A. Roubliev. 1420. Galerie Tretiakov. Moscou. Dessin Jacques Varoqui

Comment cela fonctionne-t-il ?

Du point de vue liturgique, elle accompagne le croyant dans la démarche qui le fait entrer dans l’univers du sacré pour rencontrer Dieu. Aussi lui indique-t-elle sa place dans l’Eglise et dans le monde comme une icône vivante de Dieu. Elle invite à la prière et fait de la prière une célébration où le croyant exerce son sacerdoce baptismal. Religieux et laïcs ont le même comportement devant les icônes. Avec les icônes, ils rendent gloire à Dieu. L’icône est un exemple de sublimation religieuse.

C’est un chemin qu’il faut savoir parcourir dans un ordre hiérarchique traditionnel. Il faut pour cela se rendre dans une église et regarder autour de soi. Il n’y a pas de représentations iconographiques à hauteur d’homme dans une église car l’homme, créé à l’image de Dieu, appartient déjà par le baptême à la sainteté de Dieu. Le croyant est lui-même une icône.

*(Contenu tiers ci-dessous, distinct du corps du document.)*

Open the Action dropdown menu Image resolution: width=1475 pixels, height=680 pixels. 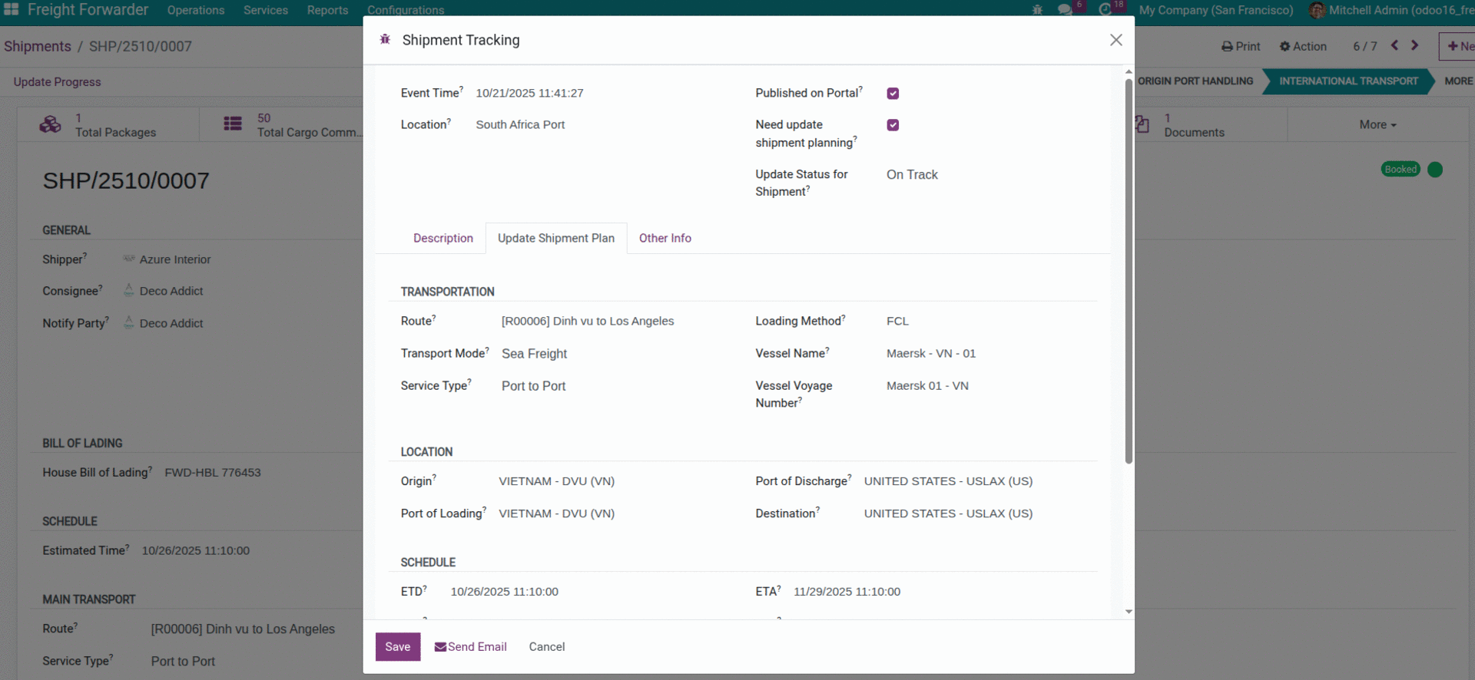[1303, 46]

Au-dessus de l’homme vivant et croyant, il y a les saints, laïcs ou religieux, docteurs, défenseurs de la foi ou protecteurs de l’Eglise, dont on conserve la mémoire et les faits de vie. Plus haut se trouvent les grandes figures de l’Ancien Testament, les patriarches, les prophètes, les rois et les sages. C’est parfois tout un résumé de l’Ancien Testament qui est représenté.
Puis vient le grand cycle iconographique de la vie de Marie et de l’enfance du Christ, d’après Luc et le protévangile de Jacques. C’est le mystère de l’Incarnation. Ensuite on représente la vie de Jésus, de l’Annonciation à l’Ascension, jusqu’au jugement dernier, auquel participent les apôtres. C’est le mystère de la Rédemption.
A un degré encore supérieur sont représentées les icônes qui touchent à la personne du Créateur, du Christ, de l’Esprit Saint et de Marie comme « Mère de Dieu ». Ces icônes dogmatiques occupent les coupoles et les voûtes en cul-de-four des absides, et signifient la plénitude de la sainteté en Dieu, de l’accomplissement des derniers jours.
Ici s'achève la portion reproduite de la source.